#### Task to carry out:
Repeat exactly the lines from the first line of the records through the line containing "Open the k9s application", and nothing more.

=== Dataset records ===

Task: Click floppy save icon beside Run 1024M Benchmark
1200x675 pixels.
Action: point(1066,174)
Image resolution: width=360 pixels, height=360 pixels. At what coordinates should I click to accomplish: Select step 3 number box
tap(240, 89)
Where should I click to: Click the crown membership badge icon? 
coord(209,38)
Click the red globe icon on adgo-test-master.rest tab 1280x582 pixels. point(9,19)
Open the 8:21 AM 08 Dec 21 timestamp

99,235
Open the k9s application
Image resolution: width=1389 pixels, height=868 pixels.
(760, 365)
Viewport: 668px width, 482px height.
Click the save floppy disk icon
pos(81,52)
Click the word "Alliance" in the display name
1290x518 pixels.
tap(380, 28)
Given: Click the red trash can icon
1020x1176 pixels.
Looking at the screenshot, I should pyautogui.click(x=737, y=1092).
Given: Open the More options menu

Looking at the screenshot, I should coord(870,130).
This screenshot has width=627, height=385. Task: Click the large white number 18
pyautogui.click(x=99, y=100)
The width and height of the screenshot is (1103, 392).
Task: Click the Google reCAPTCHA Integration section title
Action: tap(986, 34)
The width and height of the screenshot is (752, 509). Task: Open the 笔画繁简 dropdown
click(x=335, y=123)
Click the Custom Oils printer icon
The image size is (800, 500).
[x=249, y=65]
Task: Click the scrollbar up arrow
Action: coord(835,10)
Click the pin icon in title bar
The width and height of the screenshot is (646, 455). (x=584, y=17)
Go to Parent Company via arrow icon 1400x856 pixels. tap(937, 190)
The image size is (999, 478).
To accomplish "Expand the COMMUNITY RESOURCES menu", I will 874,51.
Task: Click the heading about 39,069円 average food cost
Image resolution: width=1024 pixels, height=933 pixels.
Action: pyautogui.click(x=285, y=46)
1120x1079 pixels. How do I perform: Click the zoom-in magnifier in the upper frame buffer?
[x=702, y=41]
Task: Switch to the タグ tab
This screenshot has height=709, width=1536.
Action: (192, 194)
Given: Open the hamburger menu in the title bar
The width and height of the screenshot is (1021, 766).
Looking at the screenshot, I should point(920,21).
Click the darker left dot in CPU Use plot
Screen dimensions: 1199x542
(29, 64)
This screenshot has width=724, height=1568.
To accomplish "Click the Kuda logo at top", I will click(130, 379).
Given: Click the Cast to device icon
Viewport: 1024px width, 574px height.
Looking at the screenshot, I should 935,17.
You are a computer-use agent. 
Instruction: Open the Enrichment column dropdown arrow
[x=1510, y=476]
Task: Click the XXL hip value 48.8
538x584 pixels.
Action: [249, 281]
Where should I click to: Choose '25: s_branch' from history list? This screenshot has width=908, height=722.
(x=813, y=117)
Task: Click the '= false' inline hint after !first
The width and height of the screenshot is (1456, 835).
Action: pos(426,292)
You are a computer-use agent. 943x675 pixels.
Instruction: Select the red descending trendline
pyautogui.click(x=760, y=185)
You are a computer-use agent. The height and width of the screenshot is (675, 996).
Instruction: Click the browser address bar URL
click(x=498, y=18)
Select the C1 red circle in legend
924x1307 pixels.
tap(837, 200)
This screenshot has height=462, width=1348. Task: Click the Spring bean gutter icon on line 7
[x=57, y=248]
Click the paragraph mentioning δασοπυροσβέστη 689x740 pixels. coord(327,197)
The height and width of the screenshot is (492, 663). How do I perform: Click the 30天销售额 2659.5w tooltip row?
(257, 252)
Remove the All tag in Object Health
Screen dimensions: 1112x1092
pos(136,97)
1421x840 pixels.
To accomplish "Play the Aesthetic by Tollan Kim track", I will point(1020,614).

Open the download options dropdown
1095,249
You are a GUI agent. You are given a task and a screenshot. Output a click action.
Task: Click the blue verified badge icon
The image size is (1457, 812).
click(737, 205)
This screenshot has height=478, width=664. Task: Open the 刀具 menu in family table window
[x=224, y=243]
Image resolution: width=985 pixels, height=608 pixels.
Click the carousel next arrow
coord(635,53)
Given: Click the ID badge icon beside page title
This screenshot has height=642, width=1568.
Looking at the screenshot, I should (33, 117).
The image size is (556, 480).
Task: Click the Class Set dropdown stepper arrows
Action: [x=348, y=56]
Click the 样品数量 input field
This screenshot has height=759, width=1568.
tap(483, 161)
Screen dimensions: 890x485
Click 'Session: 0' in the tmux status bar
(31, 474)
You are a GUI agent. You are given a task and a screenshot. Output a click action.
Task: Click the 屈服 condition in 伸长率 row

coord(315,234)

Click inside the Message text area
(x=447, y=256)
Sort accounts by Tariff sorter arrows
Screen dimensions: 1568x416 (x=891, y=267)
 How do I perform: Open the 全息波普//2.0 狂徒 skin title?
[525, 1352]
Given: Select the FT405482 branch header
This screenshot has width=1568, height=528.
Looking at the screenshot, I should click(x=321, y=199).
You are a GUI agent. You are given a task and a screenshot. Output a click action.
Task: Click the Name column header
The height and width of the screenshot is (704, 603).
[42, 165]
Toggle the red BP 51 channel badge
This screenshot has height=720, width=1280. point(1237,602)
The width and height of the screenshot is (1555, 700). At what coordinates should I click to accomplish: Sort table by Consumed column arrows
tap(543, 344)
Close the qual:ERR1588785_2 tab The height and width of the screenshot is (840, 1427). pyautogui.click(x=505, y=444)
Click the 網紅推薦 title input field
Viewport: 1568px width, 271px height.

===

#### Reply to the exercise:
Task: Click floppy save icon beside Run 1024M Benchmark
1200x675 pixels.
Action: point(1066,174)
Image resolution: width=360 pixels, height=360 pixels. At what coordinates should I click to accomplish: Select step 3 number box
tap(240, 89)
Where should I click to: Click the crown membership badge icon? 
coord(209,38)
Click the red globe icon on adgo-test-master.rest tab 1280x582 pixels. point(9,19)
Open the 8:21 AM 08 Dec 21 timestamp

99,235
Open the k9s application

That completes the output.